# Work to be completed
Take the lines below from the one with "You are a GUI" through the one with "Given: Click the purple META legend dot" and print only them, exactly. Don't print the pictures.

BEGIN Excerpted data

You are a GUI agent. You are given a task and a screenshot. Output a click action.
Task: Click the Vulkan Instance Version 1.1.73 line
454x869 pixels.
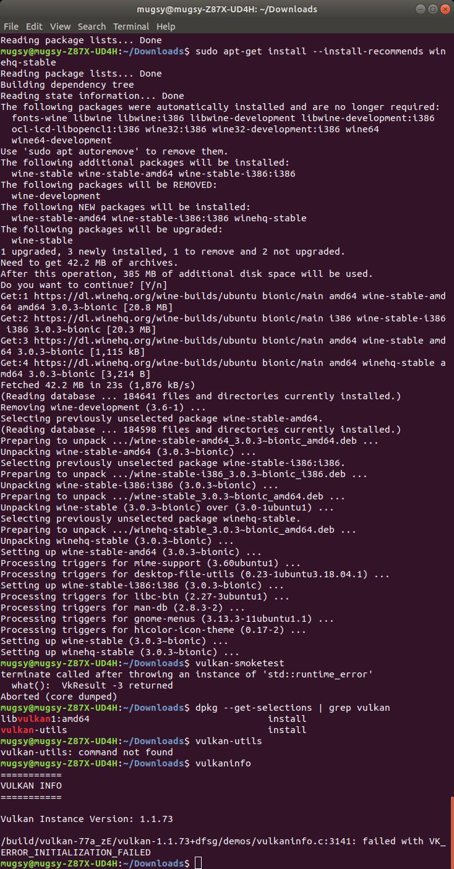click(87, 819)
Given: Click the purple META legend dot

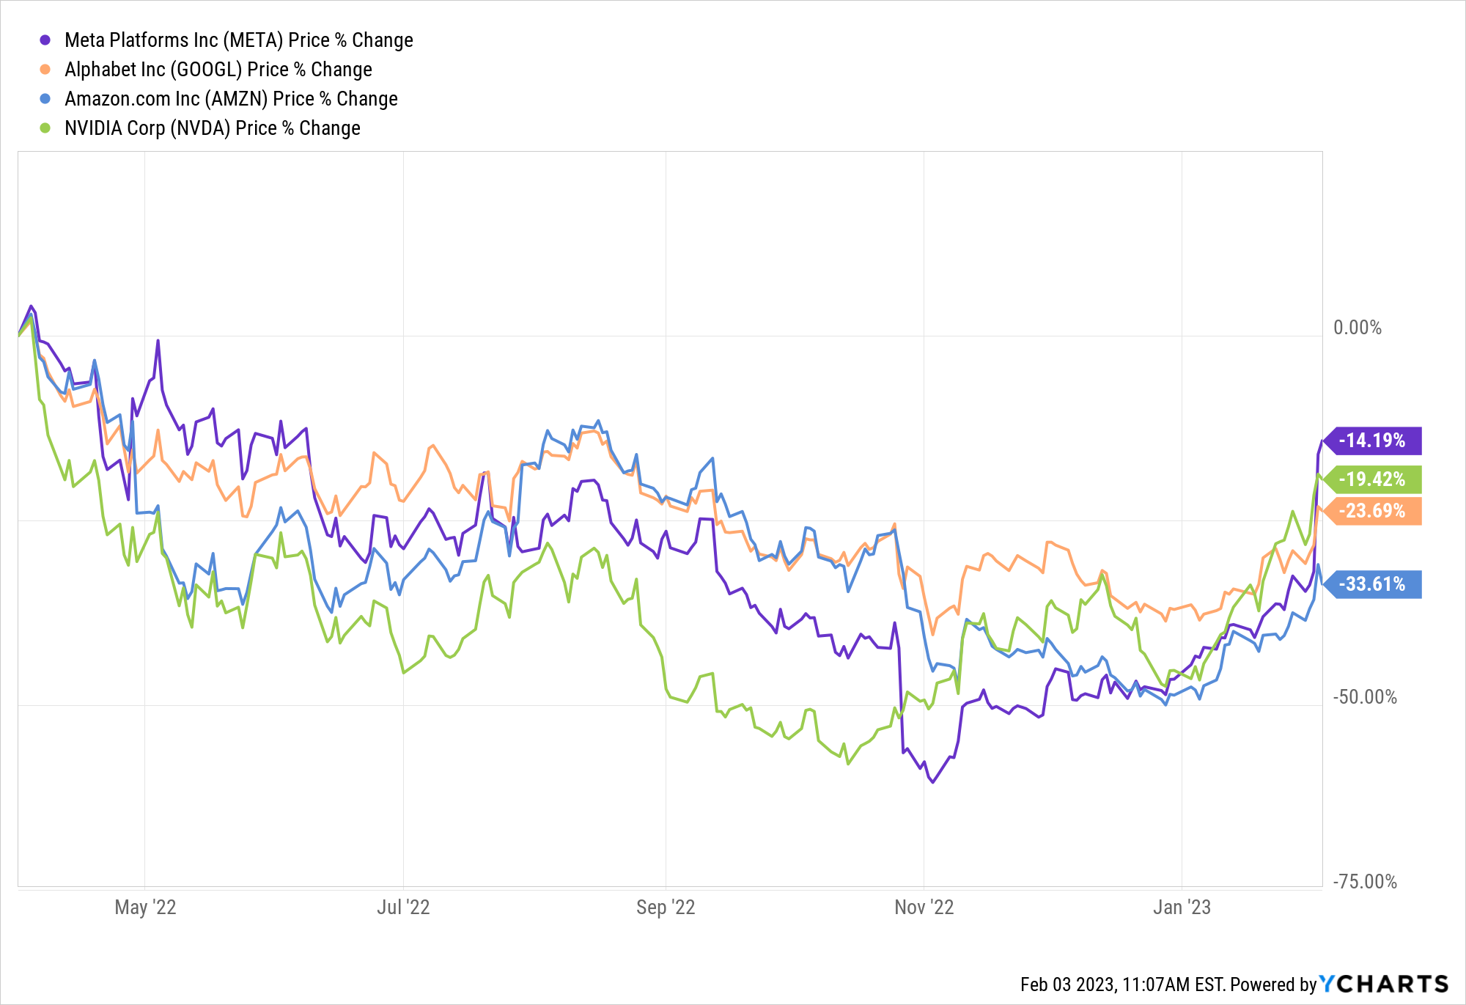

END Excerpted data
BEGIN Excerpted data

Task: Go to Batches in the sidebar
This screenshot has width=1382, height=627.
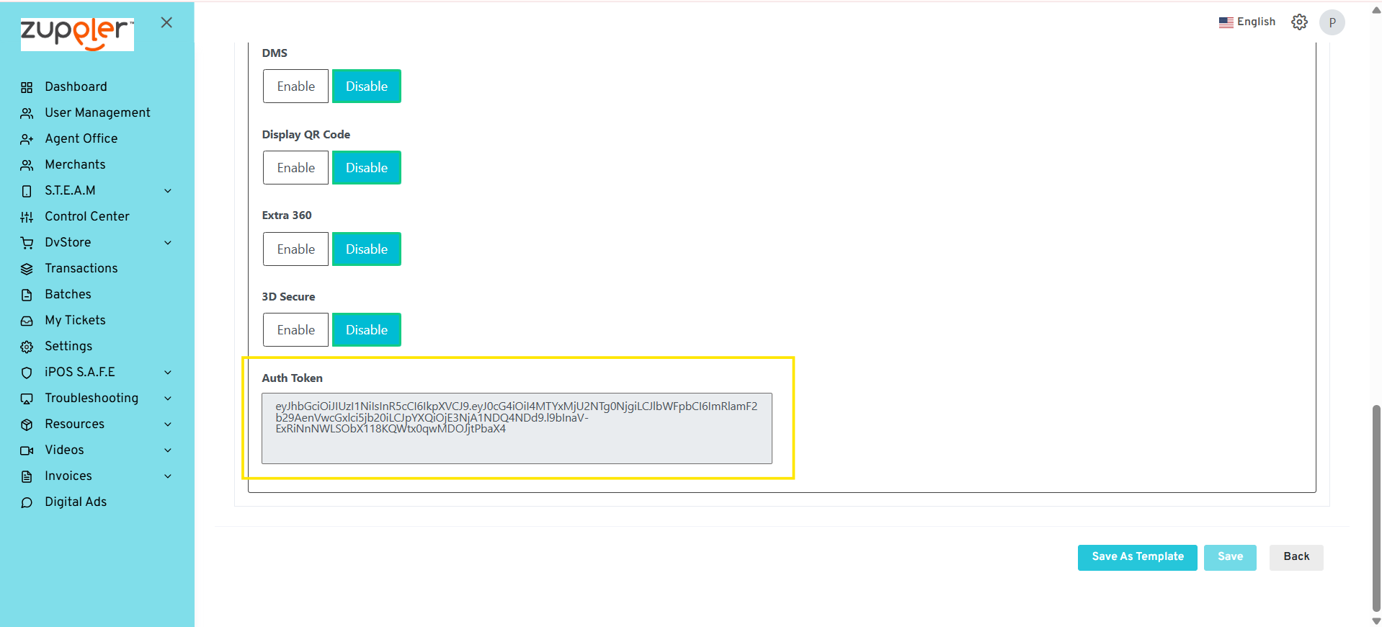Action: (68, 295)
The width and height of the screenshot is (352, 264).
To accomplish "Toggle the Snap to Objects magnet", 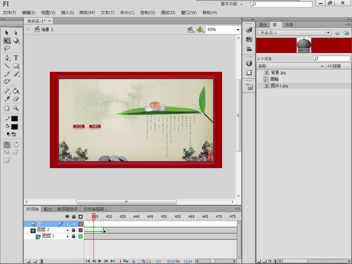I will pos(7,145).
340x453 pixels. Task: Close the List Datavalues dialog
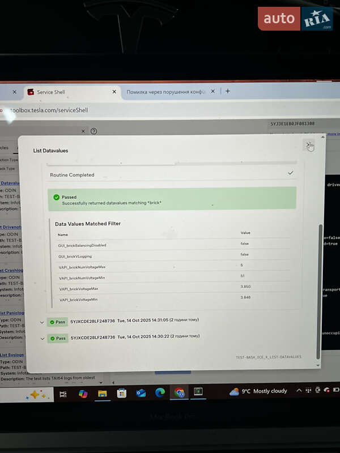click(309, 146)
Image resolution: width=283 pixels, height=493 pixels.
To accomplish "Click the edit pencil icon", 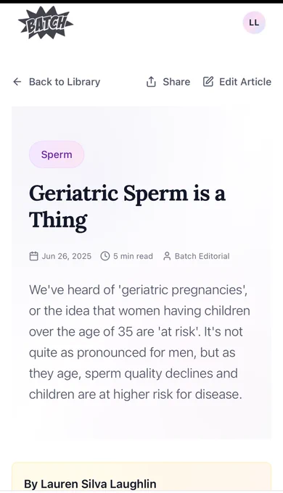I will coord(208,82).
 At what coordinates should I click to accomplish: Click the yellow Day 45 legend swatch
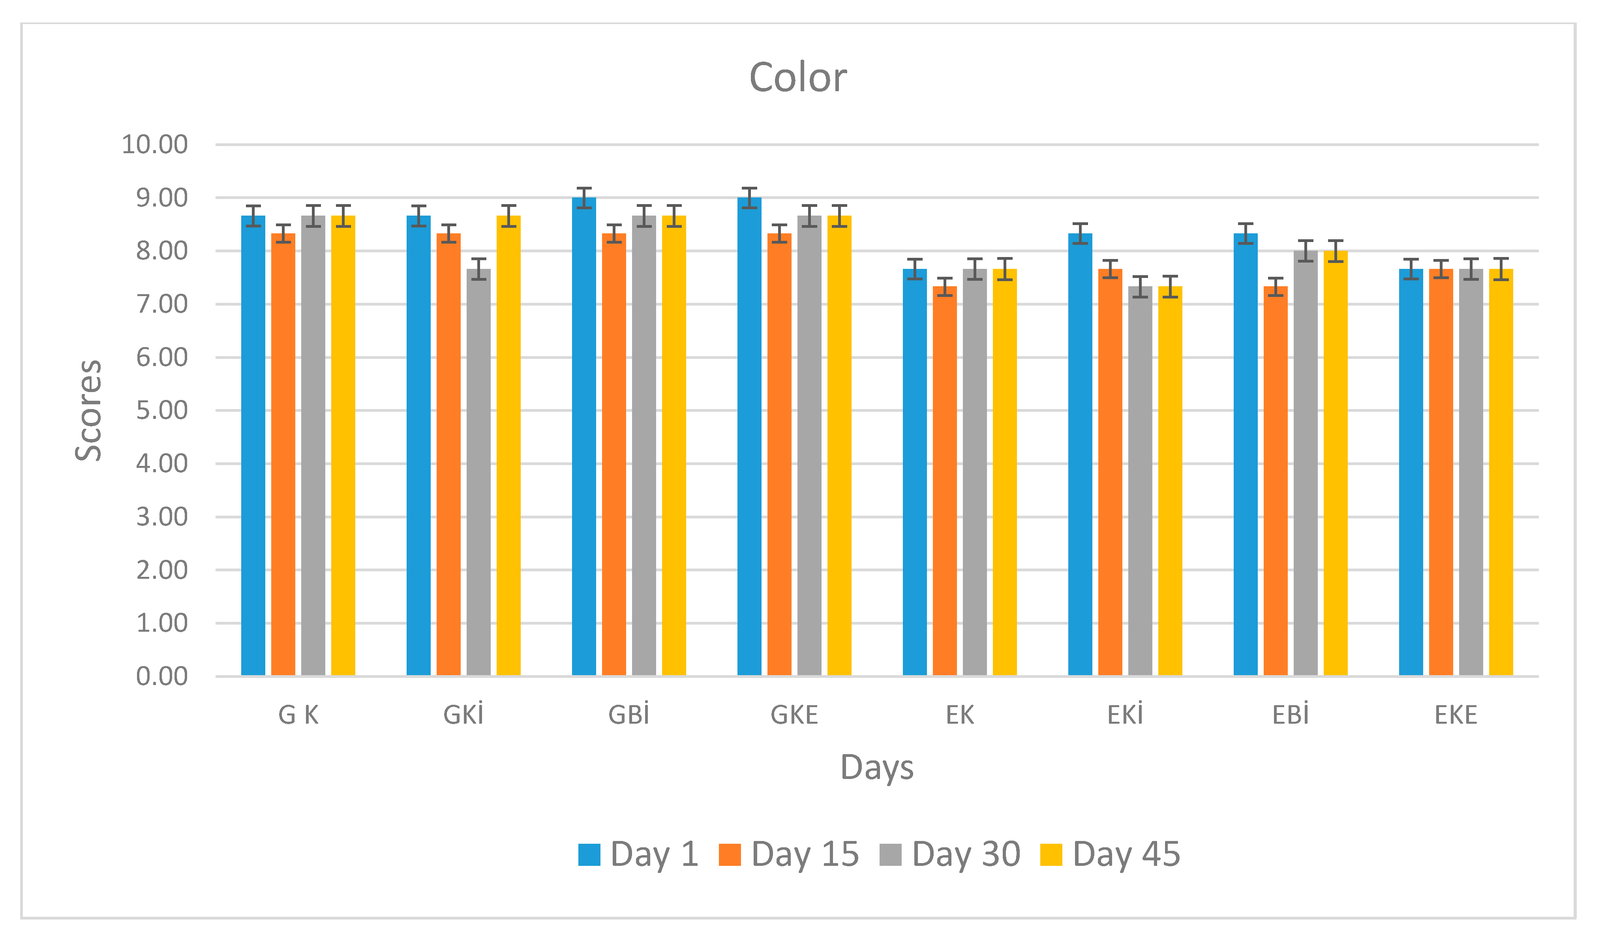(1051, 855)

END Excerpted data

# Output of the task
You are a GUI agent. You are given a task and a screenshot. Output a click action.
Task: Click the Vulkan Instance Version 1.1.73 line
454x869 pixels.
click(87, 819)
Given: Click the purple META legend dot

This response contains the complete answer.